▶ _PASSAGE SHOWN_:
··········
The discussion now is about the additional margin-of-safety that large systemically-important banks should be required to hold – the likely figure being about 3% – which would put the total capital requirement as high as 10% of risk-weighted assets, for major banks during periods of rapid credit growth. That would still allow these banks a 10-to-1 leverage ratio – which given the range of default rates on various classes of bank debt, is appropriate, and not unreasonably restrictive. That’s especially true because debt created at points of rapid credit growth is often of fairly low-quality, as we saw in the aftermath of the housing bubble. Lehman and Bear Stearns ran leverage ratios near 30, with disastrous results. Fannie and Freddie’s leverage multiples were even higher, at about 40. You might recall that Long-Term Capital Management also ran at a leverage multiple of about 40-to-1 before it imploded. It’s probably worth noting that according to the Fed’s consolidated balance sheet as of June 8, Ben Bernanke has now taken the Federal Reserve’s leverage ratio to 53.4. Fortunately or unfortunately, U.S. taxpayers would automatically end up subsidizing any Fed losses, so unlike commercial banks, the Fed could actually go insolvent without major consequences.
After significant price weakness, the banks advanced late Friday when CNBC suggested – without any identified source – that the additional capital buffer for major banks might end up being closer to 2-2.5%. It’s ironic that bank shareholders are cheered-up by anything that makes the banking system more systemically vulnerable and therefore, more likely to require government bailouts. But that’s essentially how option pricing works. If your downside risk is covered, higher volatility actually increases the value of the option. For our part, we’re 100% behind FDIC head Sheila Bair – “On obvious things like higher capital standards, I say full speed ahead and the higher the better.”
··········
▶ _ACTIVITY A_: Extract the passage on bank capital, word for word and in full.
The passage on bank capital and the entries after it are unrelated material.

▶ _MATERIAL FOR THIS EXERCISE_:
··········
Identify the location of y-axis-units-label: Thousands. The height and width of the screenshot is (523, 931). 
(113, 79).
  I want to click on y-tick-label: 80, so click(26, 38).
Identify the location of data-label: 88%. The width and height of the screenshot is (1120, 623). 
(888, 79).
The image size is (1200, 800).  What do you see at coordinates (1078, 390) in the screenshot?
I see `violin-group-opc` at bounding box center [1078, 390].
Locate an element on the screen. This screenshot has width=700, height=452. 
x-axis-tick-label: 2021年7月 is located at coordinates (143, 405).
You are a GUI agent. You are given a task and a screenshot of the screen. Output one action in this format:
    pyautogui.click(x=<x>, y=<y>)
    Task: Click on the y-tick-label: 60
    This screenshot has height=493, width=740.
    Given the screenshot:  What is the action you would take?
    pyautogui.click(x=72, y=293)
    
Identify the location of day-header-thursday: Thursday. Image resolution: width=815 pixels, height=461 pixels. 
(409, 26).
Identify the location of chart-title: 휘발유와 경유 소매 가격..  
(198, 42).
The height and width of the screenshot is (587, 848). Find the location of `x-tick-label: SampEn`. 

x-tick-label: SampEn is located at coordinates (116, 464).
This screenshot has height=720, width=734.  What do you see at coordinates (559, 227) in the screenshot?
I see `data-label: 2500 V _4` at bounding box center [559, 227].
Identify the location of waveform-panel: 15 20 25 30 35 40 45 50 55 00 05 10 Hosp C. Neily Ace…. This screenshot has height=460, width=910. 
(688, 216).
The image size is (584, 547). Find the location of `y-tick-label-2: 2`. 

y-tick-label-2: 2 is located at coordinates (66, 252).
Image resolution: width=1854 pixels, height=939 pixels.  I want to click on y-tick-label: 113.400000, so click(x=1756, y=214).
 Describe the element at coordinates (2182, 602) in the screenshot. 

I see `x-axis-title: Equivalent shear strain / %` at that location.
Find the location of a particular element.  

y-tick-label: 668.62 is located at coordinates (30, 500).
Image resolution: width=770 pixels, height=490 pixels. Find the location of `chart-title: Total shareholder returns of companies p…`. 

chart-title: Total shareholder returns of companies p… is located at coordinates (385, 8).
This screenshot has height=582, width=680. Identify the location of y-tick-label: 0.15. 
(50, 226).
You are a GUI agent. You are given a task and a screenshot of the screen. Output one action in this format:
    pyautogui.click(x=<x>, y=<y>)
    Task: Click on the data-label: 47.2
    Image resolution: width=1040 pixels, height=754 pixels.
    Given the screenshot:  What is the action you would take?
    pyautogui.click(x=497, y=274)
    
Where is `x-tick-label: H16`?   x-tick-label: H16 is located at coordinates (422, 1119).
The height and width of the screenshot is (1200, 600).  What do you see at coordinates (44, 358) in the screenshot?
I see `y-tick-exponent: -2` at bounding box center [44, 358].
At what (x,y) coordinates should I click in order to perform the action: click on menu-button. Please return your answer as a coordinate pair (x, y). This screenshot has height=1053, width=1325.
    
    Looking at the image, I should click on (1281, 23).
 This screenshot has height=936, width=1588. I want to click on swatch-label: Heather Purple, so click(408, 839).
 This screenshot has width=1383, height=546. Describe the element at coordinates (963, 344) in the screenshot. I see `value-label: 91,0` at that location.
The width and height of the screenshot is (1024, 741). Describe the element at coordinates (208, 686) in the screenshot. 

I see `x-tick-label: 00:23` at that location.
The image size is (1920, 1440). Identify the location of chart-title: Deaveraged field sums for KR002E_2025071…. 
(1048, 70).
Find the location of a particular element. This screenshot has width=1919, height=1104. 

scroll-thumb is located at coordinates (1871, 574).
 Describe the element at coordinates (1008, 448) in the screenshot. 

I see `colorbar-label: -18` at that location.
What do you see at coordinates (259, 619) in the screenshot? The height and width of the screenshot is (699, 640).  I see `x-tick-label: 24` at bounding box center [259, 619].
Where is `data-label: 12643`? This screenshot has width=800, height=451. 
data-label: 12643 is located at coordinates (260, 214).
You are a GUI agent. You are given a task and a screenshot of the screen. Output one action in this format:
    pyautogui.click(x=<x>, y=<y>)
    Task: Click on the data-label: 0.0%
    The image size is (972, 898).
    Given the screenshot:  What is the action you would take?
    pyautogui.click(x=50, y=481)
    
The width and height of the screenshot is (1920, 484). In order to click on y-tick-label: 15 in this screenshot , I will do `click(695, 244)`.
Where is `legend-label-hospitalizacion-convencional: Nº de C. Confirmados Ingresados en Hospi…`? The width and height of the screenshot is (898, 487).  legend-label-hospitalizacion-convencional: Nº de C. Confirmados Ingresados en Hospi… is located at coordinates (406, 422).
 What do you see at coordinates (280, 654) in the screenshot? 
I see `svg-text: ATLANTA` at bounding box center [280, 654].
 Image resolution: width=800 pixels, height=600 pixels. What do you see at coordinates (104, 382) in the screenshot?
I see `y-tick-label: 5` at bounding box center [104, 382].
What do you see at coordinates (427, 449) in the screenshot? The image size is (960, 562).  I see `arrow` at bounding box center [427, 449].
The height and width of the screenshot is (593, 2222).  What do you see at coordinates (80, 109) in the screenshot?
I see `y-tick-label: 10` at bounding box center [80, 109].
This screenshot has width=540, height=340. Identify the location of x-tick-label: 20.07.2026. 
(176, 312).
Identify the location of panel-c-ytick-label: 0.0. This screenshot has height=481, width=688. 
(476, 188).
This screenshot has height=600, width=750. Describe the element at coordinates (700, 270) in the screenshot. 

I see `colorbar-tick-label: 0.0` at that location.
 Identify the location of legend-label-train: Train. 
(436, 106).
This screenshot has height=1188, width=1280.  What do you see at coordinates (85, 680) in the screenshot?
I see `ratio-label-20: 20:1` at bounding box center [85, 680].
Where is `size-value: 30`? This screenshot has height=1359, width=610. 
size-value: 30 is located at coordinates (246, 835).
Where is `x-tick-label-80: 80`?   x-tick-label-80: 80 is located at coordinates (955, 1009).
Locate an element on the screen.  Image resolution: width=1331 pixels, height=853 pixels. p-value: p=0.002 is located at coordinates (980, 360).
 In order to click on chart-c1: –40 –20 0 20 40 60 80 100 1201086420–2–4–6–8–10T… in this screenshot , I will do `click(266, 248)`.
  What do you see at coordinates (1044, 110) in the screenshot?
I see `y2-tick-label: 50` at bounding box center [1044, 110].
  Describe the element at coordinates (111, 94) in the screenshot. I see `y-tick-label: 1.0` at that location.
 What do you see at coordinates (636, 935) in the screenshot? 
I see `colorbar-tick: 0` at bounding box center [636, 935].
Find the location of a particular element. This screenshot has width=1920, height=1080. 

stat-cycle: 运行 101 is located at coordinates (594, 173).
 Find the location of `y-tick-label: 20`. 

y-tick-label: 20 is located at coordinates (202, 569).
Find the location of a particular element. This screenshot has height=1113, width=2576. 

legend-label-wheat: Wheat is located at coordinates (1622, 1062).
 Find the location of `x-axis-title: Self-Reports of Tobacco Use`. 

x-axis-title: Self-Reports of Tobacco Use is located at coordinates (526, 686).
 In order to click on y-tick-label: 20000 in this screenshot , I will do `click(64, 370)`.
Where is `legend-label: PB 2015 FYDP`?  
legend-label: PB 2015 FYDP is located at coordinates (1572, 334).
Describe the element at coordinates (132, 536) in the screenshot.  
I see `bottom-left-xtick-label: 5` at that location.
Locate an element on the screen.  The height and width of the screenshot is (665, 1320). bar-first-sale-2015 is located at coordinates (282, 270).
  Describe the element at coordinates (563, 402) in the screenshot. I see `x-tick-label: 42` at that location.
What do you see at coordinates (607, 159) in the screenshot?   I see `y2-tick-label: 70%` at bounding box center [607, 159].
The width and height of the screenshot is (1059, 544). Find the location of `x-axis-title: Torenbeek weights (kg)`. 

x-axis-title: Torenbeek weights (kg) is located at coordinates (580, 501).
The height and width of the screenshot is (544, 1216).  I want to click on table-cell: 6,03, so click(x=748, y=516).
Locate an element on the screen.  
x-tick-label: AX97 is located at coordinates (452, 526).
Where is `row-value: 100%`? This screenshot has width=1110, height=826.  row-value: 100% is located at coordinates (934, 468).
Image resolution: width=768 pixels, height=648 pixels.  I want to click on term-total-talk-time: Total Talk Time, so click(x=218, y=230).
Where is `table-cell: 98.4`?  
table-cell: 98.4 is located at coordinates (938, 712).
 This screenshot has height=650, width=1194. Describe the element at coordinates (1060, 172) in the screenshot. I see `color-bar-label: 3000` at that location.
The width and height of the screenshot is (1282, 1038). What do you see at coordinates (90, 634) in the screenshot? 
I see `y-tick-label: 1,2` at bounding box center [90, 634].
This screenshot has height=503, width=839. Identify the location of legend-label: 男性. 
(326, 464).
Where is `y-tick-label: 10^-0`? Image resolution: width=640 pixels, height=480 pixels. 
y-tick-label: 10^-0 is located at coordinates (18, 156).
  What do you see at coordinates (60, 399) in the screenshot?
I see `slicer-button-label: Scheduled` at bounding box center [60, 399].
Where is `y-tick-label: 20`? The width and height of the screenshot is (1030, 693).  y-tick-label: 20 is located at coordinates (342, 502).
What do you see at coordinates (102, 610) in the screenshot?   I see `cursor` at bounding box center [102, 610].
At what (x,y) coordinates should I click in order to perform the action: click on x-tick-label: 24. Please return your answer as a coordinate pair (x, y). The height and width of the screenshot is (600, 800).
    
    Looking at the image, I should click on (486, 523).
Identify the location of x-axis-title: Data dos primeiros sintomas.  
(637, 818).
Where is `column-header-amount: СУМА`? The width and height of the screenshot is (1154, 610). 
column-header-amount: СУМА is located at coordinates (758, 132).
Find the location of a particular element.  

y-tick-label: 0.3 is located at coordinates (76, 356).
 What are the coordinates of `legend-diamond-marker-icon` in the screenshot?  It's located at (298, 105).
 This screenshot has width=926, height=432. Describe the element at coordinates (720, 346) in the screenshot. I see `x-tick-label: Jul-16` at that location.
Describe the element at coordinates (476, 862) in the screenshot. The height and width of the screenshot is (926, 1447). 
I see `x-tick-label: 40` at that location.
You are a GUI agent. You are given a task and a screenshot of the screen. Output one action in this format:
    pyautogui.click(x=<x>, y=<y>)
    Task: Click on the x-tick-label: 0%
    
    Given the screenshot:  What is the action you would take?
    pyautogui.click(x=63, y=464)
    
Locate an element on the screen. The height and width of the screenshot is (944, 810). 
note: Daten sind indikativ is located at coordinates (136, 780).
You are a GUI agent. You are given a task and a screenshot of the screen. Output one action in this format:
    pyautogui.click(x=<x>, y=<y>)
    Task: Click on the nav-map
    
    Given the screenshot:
··········
▶ _ACTIVITY B_: Copy the stretch of entries from the very first one through the line containing "center [559, 227].", reproducing each line unchanged.

▶ _ANSWER SPACE A_:
The discussion now is about the additional margin-of-safety that large systemically-important banks should be required to hold – the likely figure being about 3% – which would put the total capital requirement as high as 10% of risk-weighted assets, for major banks during periods of rapid credit growth. That would still allow these banks a 10-to-1 leverage ratio – which given the range of default rates on various classes of bank debt, is appropriate, and not unreasonably restrictive. That’s especially true because debt created at points of rapid credit growth is often of fairly low-quality, as we saw in the aftermath of the housing bubble. Lehman and Bear Stearns ran leverage ratios near 30, with disastrous results. Fannie and Freddie’s leverage multiples were even higher, at about 40. You might recall that Long-Term Capital Management also ran at a leverage multiple of about 40-to-1 before it imploded. It’s probably worth noting that according to the Fed’s consolidated balance sheet as of June 8, Ben Bernanke has now taken the Federal Reserve’s leverage ratio to 53.4. Fortunately or unfortunately, U.S. taxpayers would automatically end up subsidizing any Fed losses, so unlike commercial banks, the Fed could actually go insolvent without major consequences.
After significant price weakness, the banks advanced late Friday when CNBC suggested – without any identified source – that the additional capital buffer for major banks might end up being closer to 2-2.5%. It’s ironic that bank shareholders are cheered-up by anything that makes the banking system more systemically vulnerable and therefore, more likely to require government bailouts. But that’s essentially how option pricing works. If your downside risk is covered, higher volatility actually increases the value of the option. For our part, we’re 100% behind FDIC head Sheila Bair – “On obvious things like higher capital standards, I say full speed ahead and the higher the better.”

▶ _ANSWER SPACE B_:
Identify the location of y-axis-units-label: Thousands. The height and width of the screenshot is (523, 931). 
(113, 79).
  I want to click on y-tick-label: 80, so click(26, 38).
Identify the location of data-label: 88%. The width and height of the screenshot is (1120, 623). 
(888, 79).
The image size is (1200, 800).  What do you see at coordinates (1078, 390) in the screenshot?
I see `violin-group-opc` at bounding box center [1078, 390].
Locate an element on the screen. This screenshot has width=700, height=452. 
x-axis-tick-label: 2021年7月 is located at coordinates (143, 405).
You are a GUI agent. You are given a task and a screenshot of the screen. Output one action in this format:
    pyautogui.click(x=<x>, y=<y>)
    Task: Click on the y-tick-label: 60
    This screenshot has height=493, width=740.
    Given the screenshot:  What is the action you would take?
    pyautogui.click(x=72, y=293)
    
Identify the location of day-header-thursday: Thursday. Image resolution: width=815 pixels, height=461 pixels. 
(409, 26).
Identify the location of chart-title: 휘발유와 경유 소매 가격..  
(198, 42).
The height and width of the screenshot is (587, 848). Find the location of `x-tick-label: SampEn`. 

x-tick-label: SampEn is located at coordinates (116, 464).
This screenshot has height=720, width=734.  What do you see at coordinates (559, 227) in the screenshot?
I see `data-label: 2500 V _4` at bounding box center [559, 227].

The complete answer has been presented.